Extract –
____

I started the same way, with Find All References:
src/natural/analyzers/sentence_analyzer.ts
58: posObj: {
64: this.posObj = pos;
76: for (var i = 0; i < this.posObj.tags.length; i++) {
77: if (this.posObj.tags[i].pos == "VB") {
82: if (this.posObj.tags[i - 1].pos != "EX") {
85: predicat.push(this.posObj.tags[i].token);
// ... rest of output ...
I won't lie, I only looked at the first five lines of this or so. It's
obvious that posObj
is pretty much an object with one field tags
and that tags
is an array of objects. So I created a barebones Tag type:
interface Tag {
pos: string;
token: any;
}
class Sentences {
posObj: { tags: Tag[] };
// ... existing code ...
}
I could easily see pos
was a string, but token
wasn't obvious so I
just stuck any
there to start. Then I waited for red squigglies to
show up. This highlighted the properties of Tag
that I missed. I
also missed a method on posObj
that returned an augmented array.
Here's what I ended up with:
interface Tag {
spos: string;
pos: string;
token: string;
added: boolean;
pp?: boolean;
}
interface Punctuation extends Array<any> {
pos: any;
token: any;
}
class Sentences {
posObj: {
tags: Tag[];
punct(): Punctuation;
};
// ... existing code ...
I got the rest of those types by the same method: look at Find All References for each thing and look for an obvious type. Try the obvious type and then wait for red squigglies to help you refine the type.
At this point I upgraded the next directory alphabetically. This was the brill_pos_tagger. I started with Predicate since I thought it was a leaf file (one with no imports), but it turns out that it had a dependency on log4js.
I have to admit, I got stuck here. I made the same transformation as
for underscore and got an error that the log4js module was not found.
After messing with a couple of module resolution options, I decided to
work around the problem by doing something I was going to do
eventually: install typings for the libraries that natural
uses.
Turns out this is really easy:
$ npm install --save @types/log4js
Once I did that, the compiler started looking in node_modules/@types/log4js
instead of node_modules/log4js
to get types and found the type
definitions from DefinitelyTyped. This got around the error I ran into.
In any large project, you will eventually want a separate file just
for your types. It makes administration much easier to have all types
in a central place. natural
is actually a collection of small
projects, so it doesn't really need a central file for types. But I
did end up creating one for the Wordnet files. Here's how I did it:
- I created a new file named
wordnet_types.ts
:
export type WordnetData = {
synsetOffset: number;
lexFilenum: number;
pos: string;
... other properties ...
}
... other types ...
- Import these types in each module that needs them.

____

Recorded information –
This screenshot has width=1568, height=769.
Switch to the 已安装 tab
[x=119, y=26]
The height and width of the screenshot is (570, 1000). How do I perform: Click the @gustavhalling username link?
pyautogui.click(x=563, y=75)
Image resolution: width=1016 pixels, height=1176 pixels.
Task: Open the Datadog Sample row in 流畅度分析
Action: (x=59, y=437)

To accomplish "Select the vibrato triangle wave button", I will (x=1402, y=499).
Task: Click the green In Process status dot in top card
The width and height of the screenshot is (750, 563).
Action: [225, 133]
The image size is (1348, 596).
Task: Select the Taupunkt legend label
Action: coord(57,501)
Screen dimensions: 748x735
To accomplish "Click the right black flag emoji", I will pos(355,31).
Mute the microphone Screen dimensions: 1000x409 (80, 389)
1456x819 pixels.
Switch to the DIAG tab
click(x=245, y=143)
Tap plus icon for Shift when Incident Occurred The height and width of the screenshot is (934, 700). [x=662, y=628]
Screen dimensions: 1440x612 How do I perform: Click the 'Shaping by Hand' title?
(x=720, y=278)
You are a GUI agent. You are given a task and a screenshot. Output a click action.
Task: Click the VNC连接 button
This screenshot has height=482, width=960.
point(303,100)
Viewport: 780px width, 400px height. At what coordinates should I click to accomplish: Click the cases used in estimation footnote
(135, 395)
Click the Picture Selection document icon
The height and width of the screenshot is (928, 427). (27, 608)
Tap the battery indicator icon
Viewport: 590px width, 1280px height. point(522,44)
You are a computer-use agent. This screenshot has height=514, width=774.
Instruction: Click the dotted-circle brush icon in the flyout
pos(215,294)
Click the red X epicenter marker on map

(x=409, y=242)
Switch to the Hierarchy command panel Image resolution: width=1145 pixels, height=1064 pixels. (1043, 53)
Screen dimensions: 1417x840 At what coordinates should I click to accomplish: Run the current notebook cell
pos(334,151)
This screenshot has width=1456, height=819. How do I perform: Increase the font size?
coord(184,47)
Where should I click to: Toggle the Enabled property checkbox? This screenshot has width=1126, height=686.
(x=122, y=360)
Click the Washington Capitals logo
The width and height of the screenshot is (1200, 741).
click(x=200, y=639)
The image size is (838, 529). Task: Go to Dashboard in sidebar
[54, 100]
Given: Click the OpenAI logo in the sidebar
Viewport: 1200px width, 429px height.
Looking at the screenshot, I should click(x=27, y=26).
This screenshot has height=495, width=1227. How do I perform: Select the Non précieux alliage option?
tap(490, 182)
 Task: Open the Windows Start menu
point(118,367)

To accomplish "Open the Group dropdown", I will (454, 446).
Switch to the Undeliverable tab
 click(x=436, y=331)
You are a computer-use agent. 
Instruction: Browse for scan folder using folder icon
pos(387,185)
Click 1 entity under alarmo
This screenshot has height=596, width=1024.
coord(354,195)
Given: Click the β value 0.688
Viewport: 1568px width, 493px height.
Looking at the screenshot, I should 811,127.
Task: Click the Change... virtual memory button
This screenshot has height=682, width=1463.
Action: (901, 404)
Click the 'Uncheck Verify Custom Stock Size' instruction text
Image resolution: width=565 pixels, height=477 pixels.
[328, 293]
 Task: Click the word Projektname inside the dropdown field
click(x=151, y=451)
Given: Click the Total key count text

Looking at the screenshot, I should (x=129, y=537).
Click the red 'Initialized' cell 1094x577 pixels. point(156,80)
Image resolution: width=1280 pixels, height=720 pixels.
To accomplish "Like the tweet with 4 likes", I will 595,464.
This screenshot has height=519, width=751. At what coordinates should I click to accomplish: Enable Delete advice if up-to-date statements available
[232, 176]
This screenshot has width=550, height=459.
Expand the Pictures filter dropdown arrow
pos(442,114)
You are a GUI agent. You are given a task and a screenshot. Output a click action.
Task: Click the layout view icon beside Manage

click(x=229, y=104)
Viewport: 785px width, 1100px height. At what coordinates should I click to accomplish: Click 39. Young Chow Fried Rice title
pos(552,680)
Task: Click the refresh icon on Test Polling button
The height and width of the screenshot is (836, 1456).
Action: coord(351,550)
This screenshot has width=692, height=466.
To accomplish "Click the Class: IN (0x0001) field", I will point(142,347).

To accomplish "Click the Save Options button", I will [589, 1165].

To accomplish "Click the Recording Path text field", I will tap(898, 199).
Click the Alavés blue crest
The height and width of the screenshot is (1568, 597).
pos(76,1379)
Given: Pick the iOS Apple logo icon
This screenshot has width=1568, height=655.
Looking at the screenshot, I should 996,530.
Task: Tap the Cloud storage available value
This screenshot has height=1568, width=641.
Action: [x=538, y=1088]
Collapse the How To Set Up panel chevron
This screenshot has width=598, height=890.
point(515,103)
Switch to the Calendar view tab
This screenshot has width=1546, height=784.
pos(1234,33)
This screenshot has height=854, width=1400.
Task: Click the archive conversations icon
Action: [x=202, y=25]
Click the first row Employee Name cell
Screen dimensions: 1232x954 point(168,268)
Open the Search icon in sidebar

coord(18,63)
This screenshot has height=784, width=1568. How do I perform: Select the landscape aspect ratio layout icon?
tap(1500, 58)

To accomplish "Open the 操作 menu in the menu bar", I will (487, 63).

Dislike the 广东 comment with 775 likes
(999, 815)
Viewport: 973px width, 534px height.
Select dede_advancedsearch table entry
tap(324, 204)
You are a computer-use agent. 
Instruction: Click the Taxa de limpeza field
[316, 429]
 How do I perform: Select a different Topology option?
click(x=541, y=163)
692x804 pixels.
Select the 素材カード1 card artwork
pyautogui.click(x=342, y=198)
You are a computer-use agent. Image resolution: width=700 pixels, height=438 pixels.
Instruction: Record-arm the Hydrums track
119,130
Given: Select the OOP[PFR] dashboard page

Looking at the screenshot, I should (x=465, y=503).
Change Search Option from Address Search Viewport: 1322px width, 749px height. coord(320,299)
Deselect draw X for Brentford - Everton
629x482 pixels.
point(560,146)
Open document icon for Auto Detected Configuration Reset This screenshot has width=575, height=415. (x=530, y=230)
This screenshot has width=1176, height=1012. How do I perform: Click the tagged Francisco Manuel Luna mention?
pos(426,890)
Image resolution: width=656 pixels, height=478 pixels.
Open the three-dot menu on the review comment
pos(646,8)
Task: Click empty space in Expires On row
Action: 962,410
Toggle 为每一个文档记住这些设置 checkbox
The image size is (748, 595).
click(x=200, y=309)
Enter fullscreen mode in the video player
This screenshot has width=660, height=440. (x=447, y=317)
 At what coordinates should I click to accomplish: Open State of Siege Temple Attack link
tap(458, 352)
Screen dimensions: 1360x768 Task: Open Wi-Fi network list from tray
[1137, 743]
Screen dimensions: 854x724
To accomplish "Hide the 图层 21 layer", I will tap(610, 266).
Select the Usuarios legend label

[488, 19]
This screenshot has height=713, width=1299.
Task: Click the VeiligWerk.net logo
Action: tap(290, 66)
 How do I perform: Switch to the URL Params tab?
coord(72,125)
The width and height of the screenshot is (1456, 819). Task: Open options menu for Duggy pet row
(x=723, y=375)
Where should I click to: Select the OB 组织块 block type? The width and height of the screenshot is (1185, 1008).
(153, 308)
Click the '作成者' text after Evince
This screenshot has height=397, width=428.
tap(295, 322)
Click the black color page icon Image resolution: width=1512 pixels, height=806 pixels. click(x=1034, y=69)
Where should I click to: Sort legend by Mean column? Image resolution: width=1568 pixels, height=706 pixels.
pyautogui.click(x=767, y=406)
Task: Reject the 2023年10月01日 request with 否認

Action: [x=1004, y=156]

____

Directives –
(1) According to the TypeScript migration extract, what was the name of the new file created to hold the Wordnet types?
(2) Please carry the TypeScript migration extract forward from its final sentence, keeping the same first-person voice.

Set of answers –
(1) wordnet_types.ts

(2)
That means the producer also needs to import the types from the types
module. It doesn't define and export the types, just the functions
that operate on the types. In this example, data_file.ts
creates
WordnetData
:
import { WordnetData } from './wordnet_types.ts';
class DataFile {
get(location: number, callback: (data: WordnetData) => void) {
// (get is the function that creates WordnetData objects)
// ... actual code follows ...
}
}
And then wordnet.ts
processes these objects:
import { WordnetData } from './wordnet_types';
import DataFile = require('./data_file');
// ... much later ...
lookup(word: string, callback: (results: WordnetData[]) => void) {
// (lookup returns a list of results for a search term)
// actual code follows ...
Notice that I didn't put WordnetData
in data_file
, even though
that's the module that creates objects of that type. I put them in
wordnet_types
and then both data_file
and wordnet
import the
types.
Well, actually I did put them in data_file
at first, and it was
miserable. Because DataFile
is the lone export from data_file
, I
had to nest the types inside DataFile
. But because DataFile
is a
class, I couldn't nest the types there. Instead, I had to create a
namespace, also named DataFile
, to hold the types. The namespace
then merged with the class, which was confusing and inconvenient
because now all the types had to be referred to
asDataFile.WordnetData
, etc. TL;DR: put types in a separate file.
Note that if you have a very object-oriented project with no other
projects that depend on the project, you might not need a separate
types file. A class declares both a value and a type, so when you
import one, you get the type along with the value. So if all your code
is contained in classes, all your imports will look like import { Class } from 'module'
, and you get access to the type Class
at the same
time you get access to the value Class
.